At the heart of the socialist feminism of the 1970s was
a reasonable plea: work should be equally and
adequately rewarded, but it should not be what defines
us.  There is, on the other hand, a rather British
attitude towards work that sees it as a kind of
purgatorial moral obligation.  The retrenchment of
attacks on the unemployed (such as ITV's Fairy
Jobmother) are the froth on a deeper mood that at once
blames and resents those without work ("get a
haircut!").  The Right to Work campaign, although
vital, plays into this attitude that work is the
ultimate mark of a man or, in more recent decades, a
woman too.

Thinking of a world with less but better work, or even
no work at all (as we currently understand it),
particularly in the midst of an economic crisis, is
impractical, of course.  Yet thinking about
alternatives to the current system, however
unfathomable, may help us to break with much that is
wrong about our everyday existence.  In Italy in the
1970s, workers under the banner of a "refusal of work"
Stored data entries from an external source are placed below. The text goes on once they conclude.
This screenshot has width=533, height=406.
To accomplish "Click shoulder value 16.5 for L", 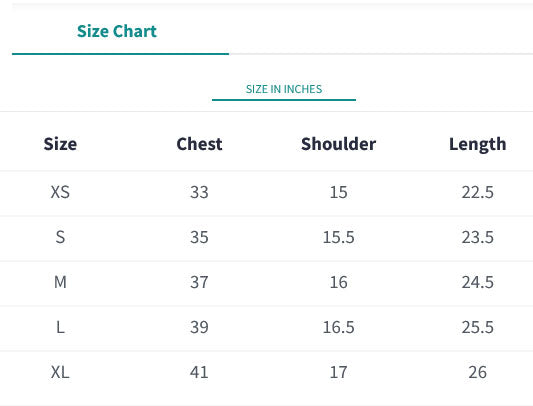I will tap(339, 327).
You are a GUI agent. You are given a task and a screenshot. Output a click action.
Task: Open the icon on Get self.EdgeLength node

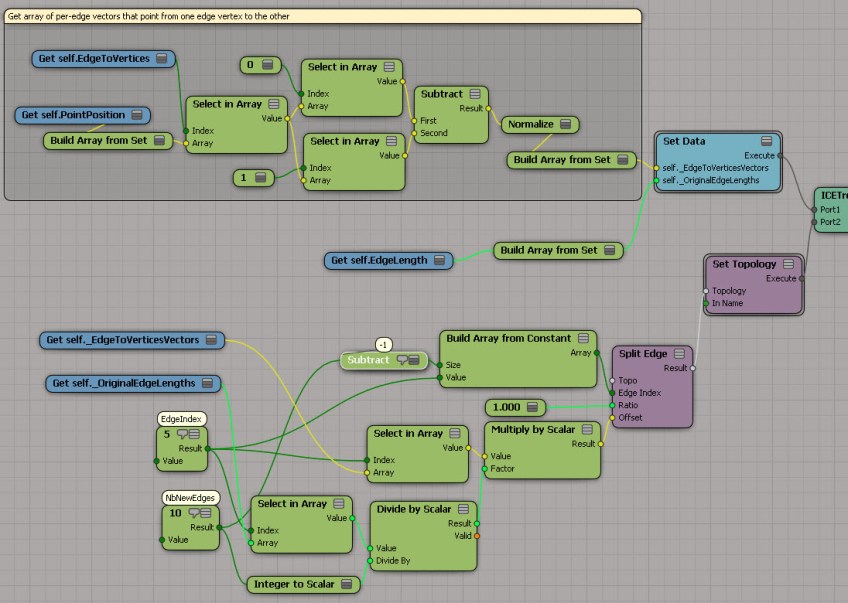click(x=438, y=260)
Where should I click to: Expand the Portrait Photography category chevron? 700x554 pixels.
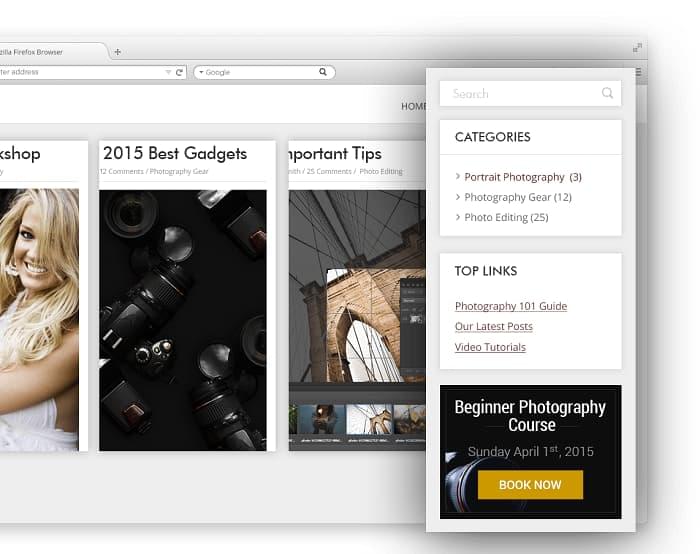(458, 177)
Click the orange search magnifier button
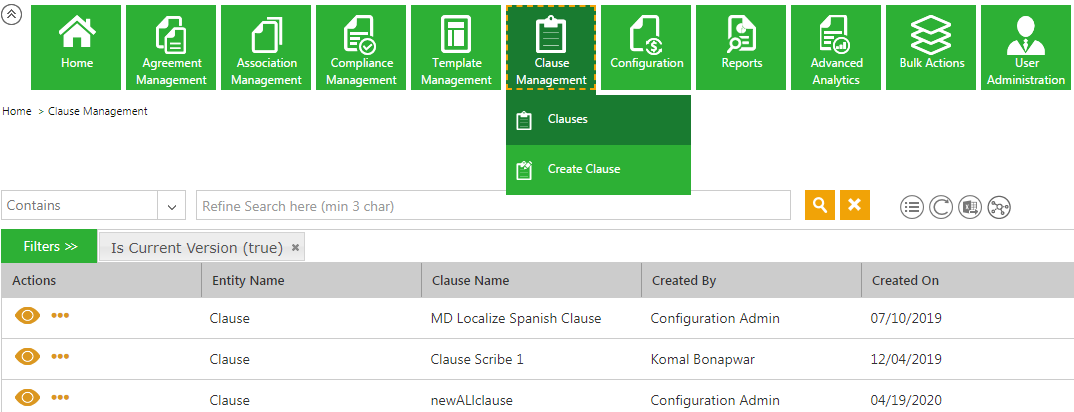This screenshot has width=1074, height=412. 819,205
shut down noxious chemical plants and paid only what
they felt was appropriate for their utilities bills.
This perhaps seems quite mad today, but it is a lot
more fulfilling than working even harder for less so
that those at the top can keep more.

Nina Power is a senior lecturer in philosophy at
Roehampton University and the author of One Dimensional
Woman (Zer0 Books).  This article was first published
in the Guardian on 29 July 2010; it is reproduced here
for non-profit educational purposes.